Data on locating visible targets:

------------

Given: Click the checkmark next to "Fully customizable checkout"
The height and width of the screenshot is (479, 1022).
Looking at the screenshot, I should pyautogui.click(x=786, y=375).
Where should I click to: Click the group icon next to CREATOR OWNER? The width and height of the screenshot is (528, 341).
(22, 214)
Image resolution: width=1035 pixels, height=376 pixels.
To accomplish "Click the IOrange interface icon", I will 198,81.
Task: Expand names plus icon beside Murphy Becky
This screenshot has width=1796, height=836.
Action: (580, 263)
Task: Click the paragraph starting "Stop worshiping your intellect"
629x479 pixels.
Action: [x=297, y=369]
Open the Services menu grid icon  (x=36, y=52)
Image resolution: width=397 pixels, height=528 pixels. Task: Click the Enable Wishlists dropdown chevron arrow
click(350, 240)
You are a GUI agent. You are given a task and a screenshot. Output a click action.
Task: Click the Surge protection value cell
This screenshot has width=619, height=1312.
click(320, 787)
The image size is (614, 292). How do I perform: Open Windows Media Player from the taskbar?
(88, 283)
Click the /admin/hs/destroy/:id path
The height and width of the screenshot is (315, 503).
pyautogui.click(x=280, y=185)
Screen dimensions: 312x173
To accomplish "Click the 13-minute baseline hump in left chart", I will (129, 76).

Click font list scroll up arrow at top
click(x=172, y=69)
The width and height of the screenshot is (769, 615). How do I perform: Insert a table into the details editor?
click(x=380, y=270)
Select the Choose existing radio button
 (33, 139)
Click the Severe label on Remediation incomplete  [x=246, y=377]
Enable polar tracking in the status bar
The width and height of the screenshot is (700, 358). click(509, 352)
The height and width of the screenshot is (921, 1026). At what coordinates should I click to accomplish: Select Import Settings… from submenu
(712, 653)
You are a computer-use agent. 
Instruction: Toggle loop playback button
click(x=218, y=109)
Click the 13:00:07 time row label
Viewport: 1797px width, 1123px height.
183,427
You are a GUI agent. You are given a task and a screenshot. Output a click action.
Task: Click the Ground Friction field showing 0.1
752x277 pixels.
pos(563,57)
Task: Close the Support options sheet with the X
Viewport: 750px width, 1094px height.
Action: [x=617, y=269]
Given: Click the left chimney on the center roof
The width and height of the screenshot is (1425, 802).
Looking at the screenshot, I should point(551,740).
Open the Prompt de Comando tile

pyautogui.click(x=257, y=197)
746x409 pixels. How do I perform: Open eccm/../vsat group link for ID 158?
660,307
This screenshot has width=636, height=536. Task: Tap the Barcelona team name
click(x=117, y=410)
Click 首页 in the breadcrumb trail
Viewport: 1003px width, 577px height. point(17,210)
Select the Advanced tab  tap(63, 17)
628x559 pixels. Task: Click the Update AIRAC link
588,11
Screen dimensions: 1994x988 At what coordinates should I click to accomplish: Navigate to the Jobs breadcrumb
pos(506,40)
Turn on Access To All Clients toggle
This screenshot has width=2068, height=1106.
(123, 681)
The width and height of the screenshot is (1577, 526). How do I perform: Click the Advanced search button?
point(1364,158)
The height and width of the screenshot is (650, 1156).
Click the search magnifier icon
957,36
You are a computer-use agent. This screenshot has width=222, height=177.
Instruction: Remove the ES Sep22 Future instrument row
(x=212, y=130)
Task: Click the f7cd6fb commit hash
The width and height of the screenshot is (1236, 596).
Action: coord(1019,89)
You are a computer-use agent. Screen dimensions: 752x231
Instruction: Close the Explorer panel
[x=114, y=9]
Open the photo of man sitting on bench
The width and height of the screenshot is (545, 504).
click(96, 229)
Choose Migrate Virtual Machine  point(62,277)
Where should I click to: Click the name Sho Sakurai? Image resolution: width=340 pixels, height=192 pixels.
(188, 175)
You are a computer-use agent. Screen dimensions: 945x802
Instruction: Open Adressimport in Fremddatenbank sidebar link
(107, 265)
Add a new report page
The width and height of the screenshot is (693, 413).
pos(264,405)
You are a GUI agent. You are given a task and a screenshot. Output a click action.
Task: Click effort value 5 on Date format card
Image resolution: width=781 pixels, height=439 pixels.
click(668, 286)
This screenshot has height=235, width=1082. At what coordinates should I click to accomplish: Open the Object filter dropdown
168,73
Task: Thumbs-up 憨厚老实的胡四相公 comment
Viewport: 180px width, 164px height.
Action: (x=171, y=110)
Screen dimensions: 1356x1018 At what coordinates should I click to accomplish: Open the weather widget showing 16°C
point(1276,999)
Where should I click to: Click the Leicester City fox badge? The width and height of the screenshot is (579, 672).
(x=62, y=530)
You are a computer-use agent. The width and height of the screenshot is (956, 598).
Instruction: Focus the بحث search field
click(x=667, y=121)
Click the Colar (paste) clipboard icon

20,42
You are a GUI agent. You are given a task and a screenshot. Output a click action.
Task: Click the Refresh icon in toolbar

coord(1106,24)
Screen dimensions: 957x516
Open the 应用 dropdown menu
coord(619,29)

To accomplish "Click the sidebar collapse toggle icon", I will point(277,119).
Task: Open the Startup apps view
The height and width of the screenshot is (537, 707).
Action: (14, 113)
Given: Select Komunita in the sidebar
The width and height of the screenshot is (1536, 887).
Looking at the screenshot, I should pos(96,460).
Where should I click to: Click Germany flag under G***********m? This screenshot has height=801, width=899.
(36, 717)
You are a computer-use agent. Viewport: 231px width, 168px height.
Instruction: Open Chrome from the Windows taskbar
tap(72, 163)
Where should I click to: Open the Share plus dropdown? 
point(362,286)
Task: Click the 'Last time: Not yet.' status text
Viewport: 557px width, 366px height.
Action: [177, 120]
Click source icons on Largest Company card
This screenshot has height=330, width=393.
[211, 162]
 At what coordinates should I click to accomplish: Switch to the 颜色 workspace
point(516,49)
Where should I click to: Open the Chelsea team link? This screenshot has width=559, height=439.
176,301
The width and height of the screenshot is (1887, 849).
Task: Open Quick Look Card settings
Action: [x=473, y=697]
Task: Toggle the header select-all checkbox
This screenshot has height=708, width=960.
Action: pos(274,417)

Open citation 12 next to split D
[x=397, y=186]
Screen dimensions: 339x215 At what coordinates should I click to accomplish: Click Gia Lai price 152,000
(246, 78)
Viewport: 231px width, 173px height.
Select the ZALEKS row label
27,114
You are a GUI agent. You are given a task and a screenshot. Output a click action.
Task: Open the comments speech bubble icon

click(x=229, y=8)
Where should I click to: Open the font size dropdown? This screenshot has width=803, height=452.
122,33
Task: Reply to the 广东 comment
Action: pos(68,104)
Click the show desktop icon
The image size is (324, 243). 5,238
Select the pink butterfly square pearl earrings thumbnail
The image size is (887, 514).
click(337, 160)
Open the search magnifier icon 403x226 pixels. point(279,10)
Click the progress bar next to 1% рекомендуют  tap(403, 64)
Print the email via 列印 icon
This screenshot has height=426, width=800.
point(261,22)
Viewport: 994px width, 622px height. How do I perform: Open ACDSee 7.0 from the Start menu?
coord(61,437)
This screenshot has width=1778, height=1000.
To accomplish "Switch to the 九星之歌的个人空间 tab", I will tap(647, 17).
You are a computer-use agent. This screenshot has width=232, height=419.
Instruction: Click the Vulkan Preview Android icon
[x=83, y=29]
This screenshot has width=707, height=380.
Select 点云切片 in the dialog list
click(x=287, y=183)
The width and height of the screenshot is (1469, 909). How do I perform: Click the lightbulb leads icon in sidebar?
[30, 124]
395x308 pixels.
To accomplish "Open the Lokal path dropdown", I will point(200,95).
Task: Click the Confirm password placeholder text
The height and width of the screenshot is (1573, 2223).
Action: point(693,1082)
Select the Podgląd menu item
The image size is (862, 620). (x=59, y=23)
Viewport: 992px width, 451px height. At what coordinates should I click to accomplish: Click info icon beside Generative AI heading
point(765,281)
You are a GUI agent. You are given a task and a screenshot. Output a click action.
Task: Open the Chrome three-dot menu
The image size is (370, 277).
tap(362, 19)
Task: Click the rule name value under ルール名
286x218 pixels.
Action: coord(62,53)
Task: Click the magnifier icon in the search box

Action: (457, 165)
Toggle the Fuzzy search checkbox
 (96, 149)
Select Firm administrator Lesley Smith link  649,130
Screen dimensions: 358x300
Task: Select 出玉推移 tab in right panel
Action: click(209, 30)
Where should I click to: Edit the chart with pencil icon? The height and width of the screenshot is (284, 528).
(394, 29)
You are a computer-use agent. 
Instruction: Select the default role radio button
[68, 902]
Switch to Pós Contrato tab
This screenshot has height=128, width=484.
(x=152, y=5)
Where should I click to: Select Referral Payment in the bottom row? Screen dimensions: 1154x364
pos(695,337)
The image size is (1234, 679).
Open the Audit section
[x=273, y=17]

------------

WHAT THE EXERCISE ASKS
Count the lines in the items above that contain the string "Advanced", and reply with the number alone.

FINAL ANSWER
2